# Bathroom Med Chest



## campingtom170 (Apr 26, 2004)

Has anyone replaced the med chest in the bath? Ours seems to be almost useless, it has very little depth, flimsly shelving and we already had to rebuild the door to keep the mirror from falling out of the frame.

Thanks,

Tom sunny


----------



## NDJollyMon (Aug 22, 2003)

No...but check the screws holding it to the wall regularly.
My cabinet was cracked (plastic backing) around the screws, and had to be replaced under warranty.


----------



## campingtom170 (Apr 26, 2004)

Thanks Jolly,

We found a light weight cabinet at Target, I am going to install it by using the same screw holes, with shorter screws, and a flush mount hanger that I found at Home Depot and have used successfully on other projects.
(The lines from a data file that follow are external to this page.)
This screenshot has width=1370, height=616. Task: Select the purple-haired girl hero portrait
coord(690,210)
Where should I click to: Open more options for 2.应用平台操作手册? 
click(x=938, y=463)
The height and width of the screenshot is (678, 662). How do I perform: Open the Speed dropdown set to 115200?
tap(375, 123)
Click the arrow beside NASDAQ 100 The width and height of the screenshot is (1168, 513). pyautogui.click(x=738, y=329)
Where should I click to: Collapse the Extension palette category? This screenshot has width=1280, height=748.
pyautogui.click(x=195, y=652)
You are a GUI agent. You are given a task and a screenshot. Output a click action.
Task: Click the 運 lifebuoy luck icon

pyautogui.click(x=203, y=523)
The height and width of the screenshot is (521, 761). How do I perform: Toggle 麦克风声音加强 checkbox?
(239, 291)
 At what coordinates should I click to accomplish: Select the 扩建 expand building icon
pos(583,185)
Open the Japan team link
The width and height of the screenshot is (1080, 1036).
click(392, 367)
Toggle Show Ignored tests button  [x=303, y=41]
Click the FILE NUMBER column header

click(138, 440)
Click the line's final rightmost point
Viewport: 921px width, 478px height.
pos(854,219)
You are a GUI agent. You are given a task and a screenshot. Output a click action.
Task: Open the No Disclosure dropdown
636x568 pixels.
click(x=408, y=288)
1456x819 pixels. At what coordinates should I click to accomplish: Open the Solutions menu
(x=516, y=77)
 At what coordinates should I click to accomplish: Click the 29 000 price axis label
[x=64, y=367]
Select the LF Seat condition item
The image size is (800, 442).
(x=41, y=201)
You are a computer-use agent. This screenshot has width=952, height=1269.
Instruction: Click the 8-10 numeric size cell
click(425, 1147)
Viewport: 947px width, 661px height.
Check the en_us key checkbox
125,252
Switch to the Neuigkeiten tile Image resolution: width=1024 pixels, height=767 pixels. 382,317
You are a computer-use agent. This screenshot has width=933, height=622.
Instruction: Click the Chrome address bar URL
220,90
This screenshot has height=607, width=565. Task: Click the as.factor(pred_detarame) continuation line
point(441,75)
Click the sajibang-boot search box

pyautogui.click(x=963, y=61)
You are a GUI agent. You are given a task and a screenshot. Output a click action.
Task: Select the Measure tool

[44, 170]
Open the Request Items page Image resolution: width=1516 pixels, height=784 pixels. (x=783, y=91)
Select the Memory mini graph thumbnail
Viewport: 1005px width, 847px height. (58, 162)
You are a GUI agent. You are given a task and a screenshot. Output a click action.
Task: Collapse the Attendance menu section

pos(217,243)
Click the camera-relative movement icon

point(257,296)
If I ever figure out how to post pictures in the gallery, Ill let you kow how it looks.

Tom









ps Happy belated birthday, thanks for all you do to keep this site fresh and interesting


----------



## Y-Guy (Jan 30, 2004)

If I was going to do anything with ours it would be to toss it and mount the mirror on the wall. Its nice, but am I the only one that every time I open it I have a sink full of stuff? I think having the entry right across from it and as we bounce in and out it must shift. For now everything goes in the cabinet to the right in plastic tubs (in case of spills) and only a few meds we take on trips go in the cabinet.


----------



## aplvlykat (Jan 25, 2004)

My wife picked up these little white wire baskets at walmart. They fit right in on the selves and hold things nicely. Kirk


----------



## campingtom170 (Apr 26, 2004)

Thanks Guys,

I will let you know how the swap works. For the record, I carry everything I need in a little travel kit. My wife can fit more stuff into that med chest then we have in the ones at home. The girls in my family love that thing.









Tom


----------